Where does the word "reply" occur in the data below? Copy each line that holds it.

Information →
- Opening Delimiter -
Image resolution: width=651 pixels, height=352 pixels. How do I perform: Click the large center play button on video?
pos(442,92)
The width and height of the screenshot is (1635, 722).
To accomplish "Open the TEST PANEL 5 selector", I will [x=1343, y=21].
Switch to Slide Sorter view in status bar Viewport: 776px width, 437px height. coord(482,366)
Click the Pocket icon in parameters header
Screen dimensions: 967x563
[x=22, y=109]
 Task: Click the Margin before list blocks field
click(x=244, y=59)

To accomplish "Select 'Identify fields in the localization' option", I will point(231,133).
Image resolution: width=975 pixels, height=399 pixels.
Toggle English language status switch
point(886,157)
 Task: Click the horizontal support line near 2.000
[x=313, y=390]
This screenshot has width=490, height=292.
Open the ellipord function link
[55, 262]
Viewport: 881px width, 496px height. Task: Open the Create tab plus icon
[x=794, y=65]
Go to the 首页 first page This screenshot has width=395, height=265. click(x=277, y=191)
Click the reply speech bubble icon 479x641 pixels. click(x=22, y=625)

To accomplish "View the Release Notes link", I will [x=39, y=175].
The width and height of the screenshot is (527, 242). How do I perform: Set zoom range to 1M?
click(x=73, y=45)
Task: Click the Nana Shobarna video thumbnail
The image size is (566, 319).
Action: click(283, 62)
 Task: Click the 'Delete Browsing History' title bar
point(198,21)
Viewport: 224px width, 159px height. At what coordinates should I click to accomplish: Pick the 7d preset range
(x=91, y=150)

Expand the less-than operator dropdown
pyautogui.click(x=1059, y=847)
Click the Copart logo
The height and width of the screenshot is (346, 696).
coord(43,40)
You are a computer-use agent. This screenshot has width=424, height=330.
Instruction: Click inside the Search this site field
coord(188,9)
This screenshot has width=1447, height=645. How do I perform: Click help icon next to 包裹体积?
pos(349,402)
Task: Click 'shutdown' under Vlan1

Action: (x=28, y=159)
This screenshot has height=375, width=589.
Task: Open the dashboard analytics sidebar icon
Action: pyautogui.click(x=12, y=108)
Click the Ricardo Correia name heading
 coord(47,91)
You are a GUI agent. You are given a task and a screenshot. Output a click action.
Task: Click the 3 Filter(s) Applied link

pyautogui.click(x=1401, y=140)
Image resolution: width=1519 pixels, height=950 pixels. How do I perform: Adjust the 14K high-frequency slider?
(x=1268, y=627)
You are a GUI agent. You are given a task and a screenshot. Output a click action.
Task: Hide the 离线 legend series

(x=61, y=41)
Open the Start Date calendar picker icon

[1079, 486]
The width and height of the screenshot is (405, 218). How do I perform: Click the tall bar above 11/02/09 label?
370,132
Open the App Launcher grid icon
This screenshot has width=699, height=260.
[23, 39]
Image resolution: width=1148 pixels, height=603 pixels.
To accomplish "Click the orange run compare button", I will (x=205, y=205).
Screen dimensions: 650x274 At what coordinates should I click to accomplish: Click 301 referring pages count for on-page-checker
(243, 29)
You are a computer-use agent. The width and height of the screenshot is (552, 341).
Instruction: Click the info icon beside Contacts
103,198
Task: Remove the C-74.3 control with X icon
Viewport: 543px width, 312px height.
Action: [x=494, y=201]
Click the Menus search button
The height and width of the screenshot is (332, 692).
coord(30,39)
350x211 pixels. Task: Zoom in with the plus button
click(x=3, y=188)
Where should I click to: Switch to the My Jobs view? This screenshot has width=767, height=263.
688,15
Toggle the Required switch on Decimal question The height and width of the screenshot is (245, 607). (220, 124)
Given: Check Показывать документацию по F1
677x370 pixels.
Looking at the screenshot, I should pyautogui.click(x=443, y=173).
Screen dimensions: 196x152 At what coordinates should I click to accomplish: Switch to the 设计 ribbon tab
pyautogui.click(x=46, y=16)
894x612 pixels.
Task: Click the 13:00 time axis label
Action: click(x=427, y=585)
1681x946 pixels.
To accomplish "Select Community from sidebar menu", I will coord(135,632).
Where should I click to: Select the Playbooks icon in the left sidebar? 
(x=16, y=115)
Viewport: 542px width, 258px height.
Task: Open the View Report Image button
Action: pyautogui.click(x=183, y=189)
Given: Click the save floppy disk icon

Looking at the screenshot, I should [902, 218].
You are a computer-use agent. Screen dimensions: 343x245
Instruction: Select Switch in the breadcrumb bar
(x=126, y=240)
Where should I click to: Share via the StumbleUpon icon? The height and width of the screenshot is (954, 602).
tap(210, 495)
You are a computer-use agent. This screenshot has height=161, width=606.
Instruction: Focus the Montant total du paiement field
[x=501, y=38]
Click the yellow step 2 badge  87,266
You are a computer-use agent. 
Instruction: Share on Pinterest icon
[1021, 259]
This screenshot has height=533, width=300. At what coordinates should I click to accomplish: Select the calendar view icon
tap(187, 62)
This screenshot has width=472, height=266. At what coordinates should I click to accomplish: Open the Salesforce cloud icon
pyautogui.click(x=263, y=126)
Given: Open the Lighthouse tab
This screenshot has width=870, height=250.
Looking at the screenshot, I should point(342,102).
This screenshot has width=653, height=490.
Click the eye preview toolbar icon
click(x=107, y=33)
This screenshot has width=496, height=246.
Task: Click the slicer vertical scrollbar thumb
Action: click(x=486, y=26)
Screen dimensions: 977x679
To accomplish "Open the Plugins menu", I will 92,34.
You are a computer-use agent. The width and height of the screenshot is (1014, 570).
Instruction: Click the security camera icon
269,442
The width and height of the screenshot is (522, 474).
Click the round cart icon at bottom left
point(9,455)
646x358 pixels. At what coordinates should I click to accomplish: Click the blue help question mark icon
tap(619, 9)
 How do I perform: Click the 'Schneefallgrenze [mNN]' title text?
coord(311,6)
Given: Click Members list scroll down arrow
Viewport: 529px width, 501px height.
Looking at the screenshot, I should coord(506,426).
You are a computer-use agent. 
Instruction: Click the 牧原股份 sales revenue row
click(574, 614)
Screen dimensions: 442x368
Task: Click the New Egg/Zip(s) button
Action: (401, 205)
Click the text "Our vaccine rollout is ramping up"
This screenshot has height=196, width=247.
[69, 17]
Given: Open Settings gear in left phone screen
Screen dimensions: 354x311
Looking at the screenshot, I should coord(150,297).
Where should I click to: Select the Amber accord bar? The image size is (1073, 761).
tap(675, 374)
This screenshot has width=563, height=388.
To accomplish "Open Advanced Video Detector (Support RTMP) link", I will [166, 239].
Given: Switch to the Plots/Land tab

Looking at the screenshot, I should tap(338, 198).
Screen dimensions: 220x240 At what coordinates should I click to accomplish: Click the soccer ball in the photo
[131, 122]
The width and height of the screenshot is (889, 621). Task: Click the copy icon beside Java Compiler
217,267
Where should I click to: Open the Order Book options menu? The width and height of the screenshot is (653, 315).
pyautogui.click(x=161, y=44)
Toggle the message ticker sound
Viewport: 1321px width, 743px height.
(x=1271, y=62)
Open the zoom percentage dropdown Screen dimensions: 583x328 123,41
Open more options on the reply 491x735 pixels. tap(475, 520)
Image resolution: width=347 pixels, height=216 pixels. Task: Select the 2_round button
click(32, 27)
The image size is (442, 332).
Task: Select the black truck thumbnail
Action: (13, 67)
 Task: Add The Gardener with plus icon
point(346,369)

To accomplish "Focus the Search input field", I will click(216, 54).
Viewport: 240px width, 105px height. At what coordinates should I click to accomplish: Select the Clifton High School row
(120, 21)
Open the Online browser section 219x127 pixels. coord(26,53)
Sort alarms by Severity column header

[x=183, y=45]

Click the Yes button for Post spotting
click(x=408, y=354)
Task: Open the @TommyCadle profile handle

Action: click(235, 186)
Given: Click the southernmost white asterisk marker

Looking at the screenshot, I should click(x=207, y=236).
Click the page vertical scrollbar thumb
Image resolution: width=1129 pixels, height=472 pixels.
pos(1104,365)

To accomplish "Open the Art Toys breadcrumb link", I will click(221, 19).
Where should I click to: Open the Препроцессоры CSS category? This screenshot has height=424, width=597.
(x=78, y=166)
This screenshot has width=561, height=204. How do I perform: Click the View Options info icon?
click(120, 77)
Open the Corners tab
- Closing Delimiter -
Expected output →
Click the reply speech bubble icon 479x641 pixels. click(x=22, y=625)
Open more options on the reply 491x735 pixels. tap(475, 520)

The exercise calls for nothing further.